A new national partnership to prepare more students for career leadership in advanced manufacturing and to help meet the industry’s growing need for highly-skilled employees was announced by the National Association of Manufacturers (www.nam.org) (NAM), its Manufacturing Institute and SkillsUSA (www.skillsusa.org) at the SkillsUSA national awards ceremony in Kansas City, Missouri.
“America can’t compete without skilled workers,” said John Engler, president and CEO of the NAM. “Our Dream It. Do It. manufacturing careers and economic development campaign is creating strong regional alliances to raise awareness among young people about manufacturing’s high-paying and rewarding careers. The SkillsUSA network will enable us to reach more students directly in their schools with fun, hands-on programs that teach teamwork and other important workplace skills. Skills USA is a proven leader in teaching employability and leadership skills to students and a natural partner for our Dream It. Do It. campaign.”
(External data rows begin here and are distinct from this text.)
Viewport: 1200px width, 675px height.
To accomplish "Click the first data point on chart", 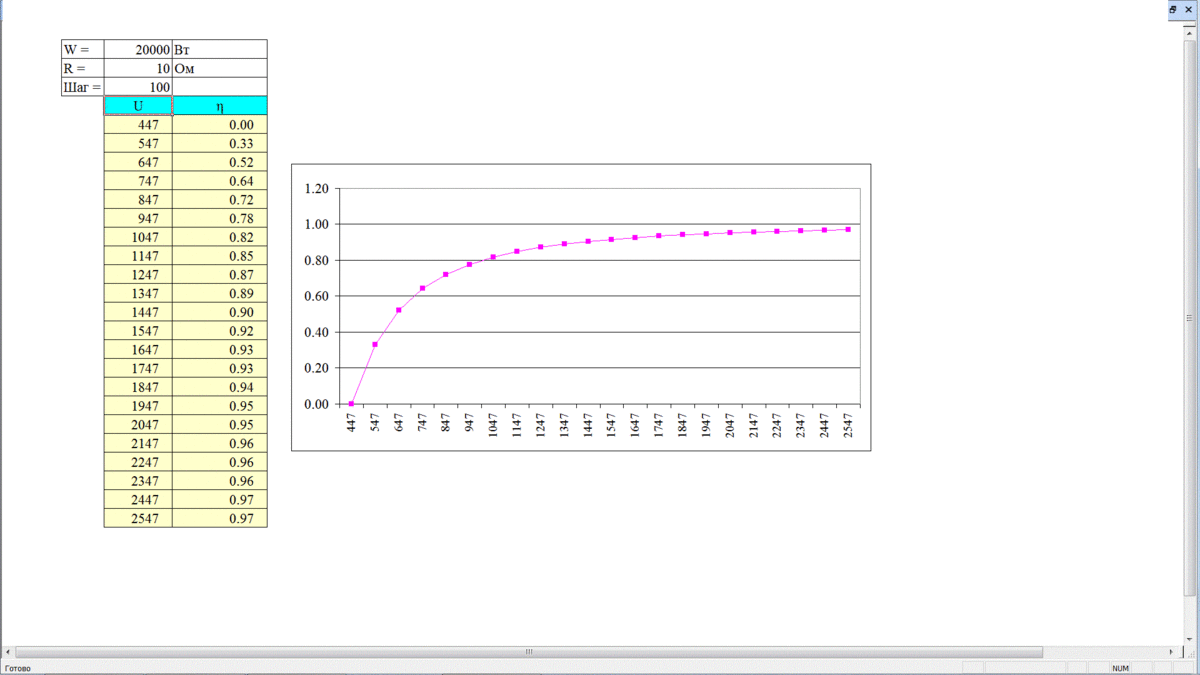I will coord(351,404).

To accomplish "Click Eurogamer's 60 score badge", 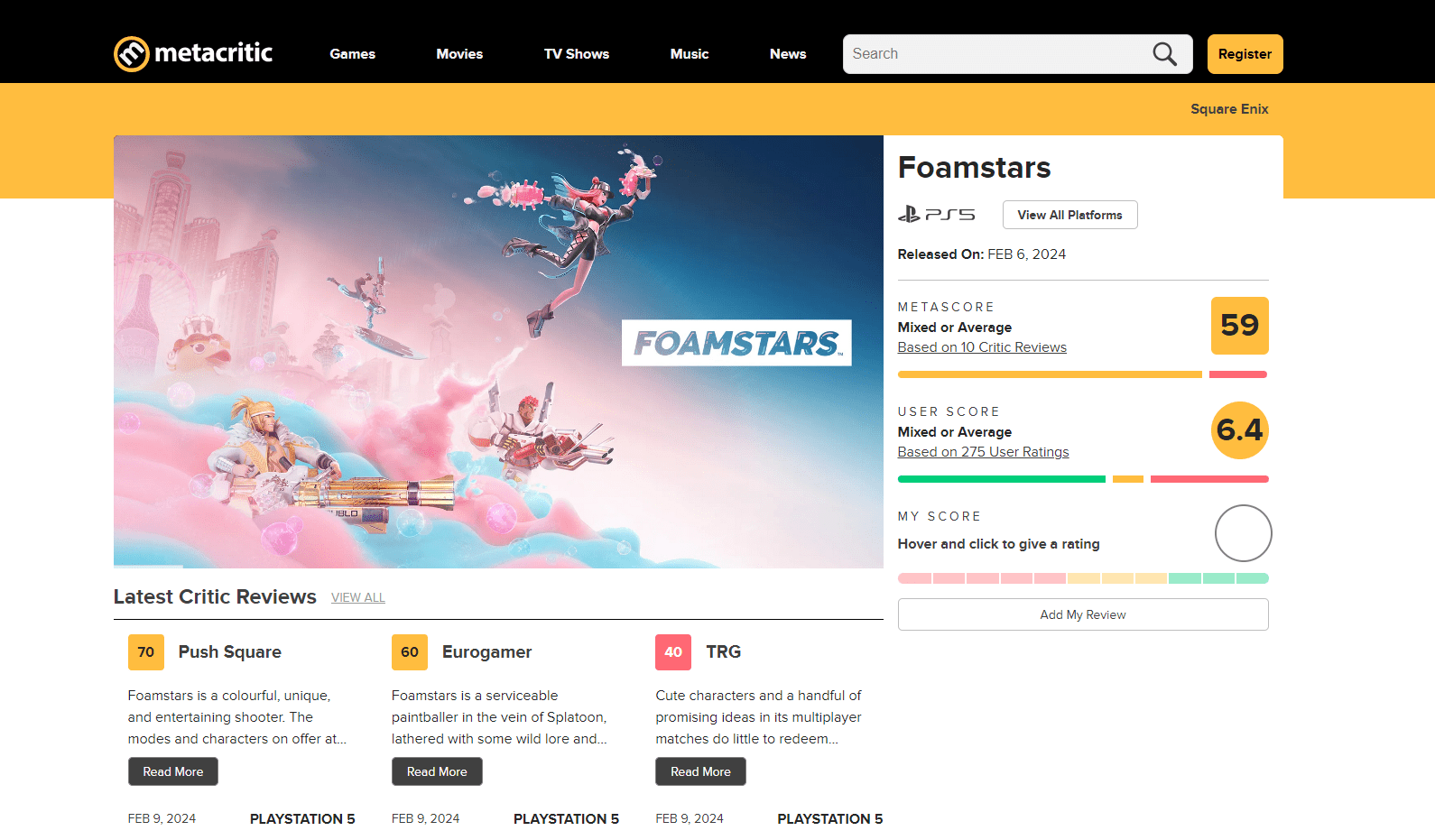I will (x=410, y=652).
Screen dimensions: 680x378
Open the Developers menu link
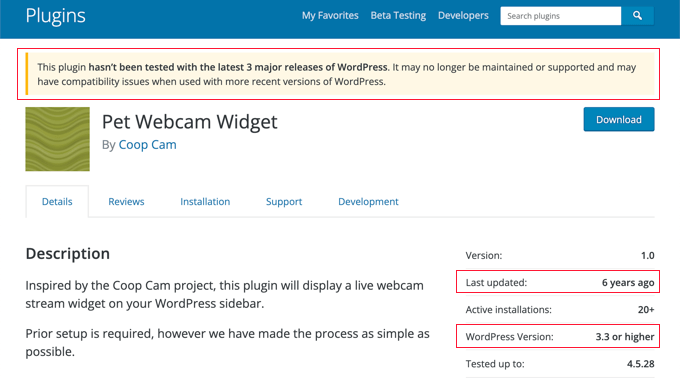click(463, 16)
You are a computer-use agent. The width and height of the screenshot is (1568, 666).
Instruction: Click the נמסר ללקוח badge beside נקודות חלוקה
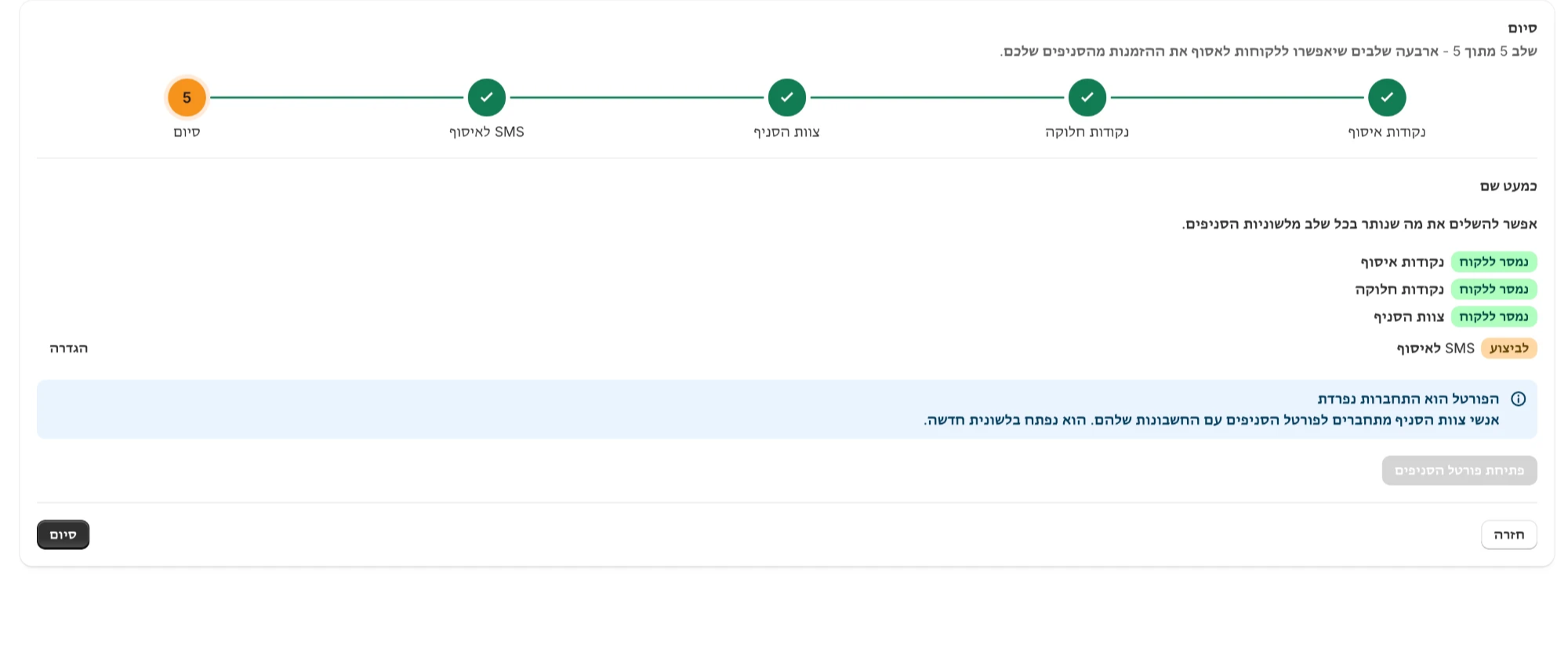coord(1494,289)
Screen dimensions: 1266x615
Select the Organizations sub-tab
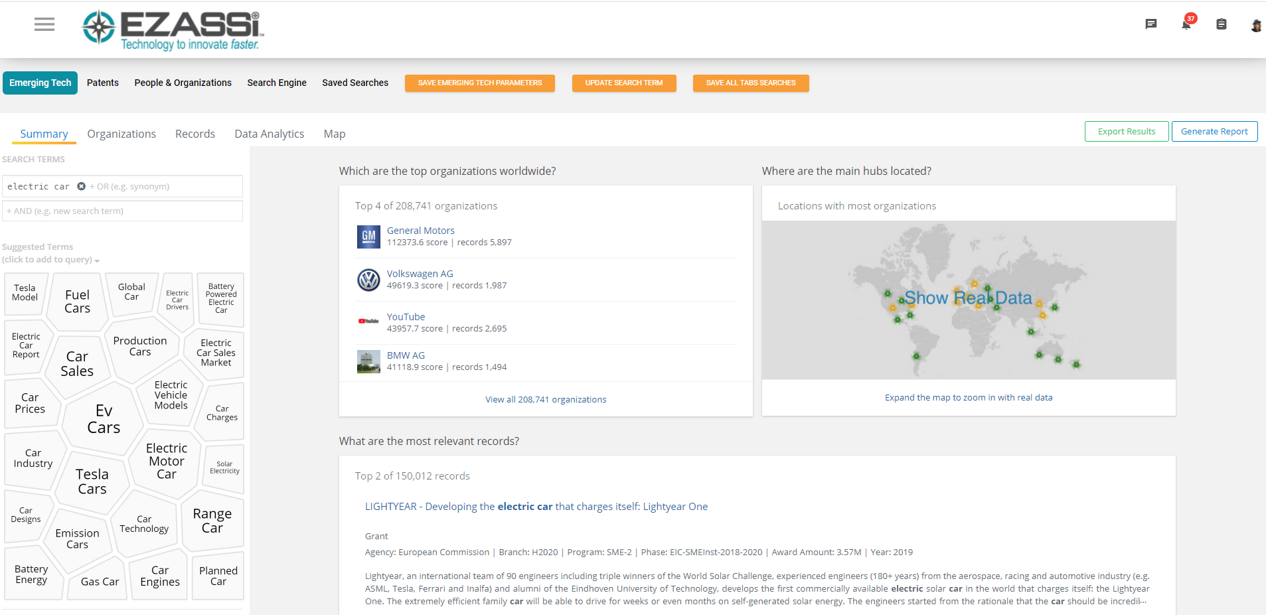click(x=121, y=134)
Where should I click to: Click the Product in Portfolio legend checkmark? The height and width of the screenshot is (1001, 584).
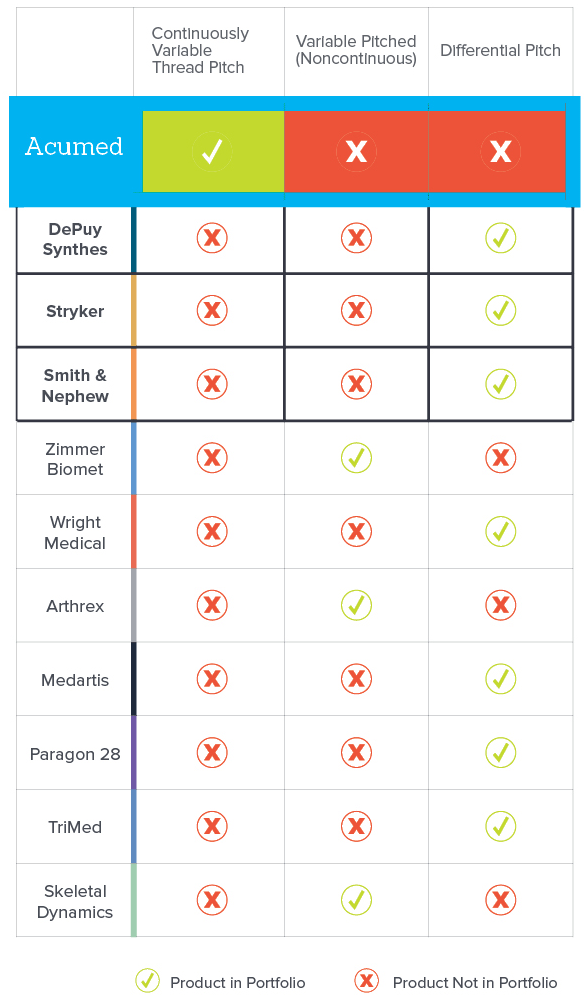pyautogui.click(x=147, y=980)
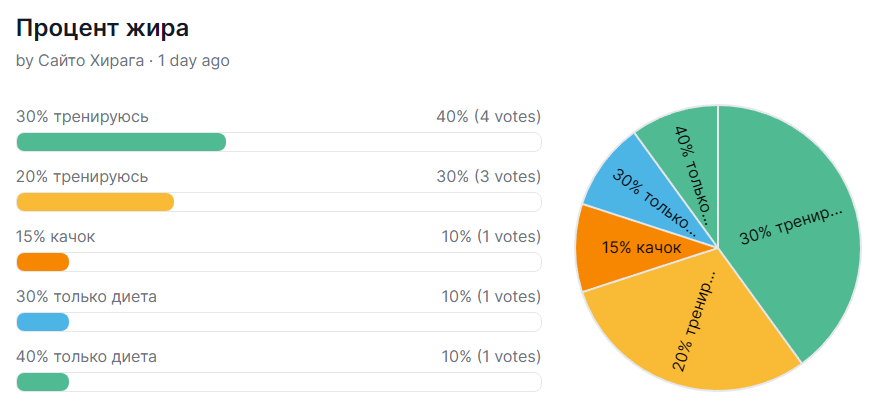The image size is (870, 406).
Task: Click the orange progress bar for 15% качок
Action: [x=43, y=262]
“This alliance is a clear sign that the NAM values career and technical education and its critical role in the country’s economic success,” said Tim Lawrence, executive director, SkillsUSA. “The SkillsUSA association serves more than 130 occupational areas, many of them in manufacturing. We have more than 41 years of experience helping students learn employability skills. We look forward to working more closely with the manufacturing community to create mentoring programs and teach students across the country about career and personal success.”
Nationally, the skilled worker shortage is reflected in the 2005 Skills Gap Report commissioned by the NAM and its Manufacturing Institute. The gap will increase with the retirement of the Baby Boom generation and rapidly advancing workplace technology. Among the findings of the 2005 Skills Gap Survey of manufacturers nationwide are:
Skills shortages are having a widespread impact on manufacturers’ abilities to achieve production levels, increase productivity, and meet customer demands.
More than 80 percent of respondents indicated that they are experiencing a shortage of qualified workers overall.
Nearly half of all respondents indicated their current employees have inadequate basic employability skills such as attendance and work ethic.
SkillsUSA works with more than 285,000 students and teachers in more than 5,000 affiliated schools and colleges, including nearly all career and technical centers nationwide.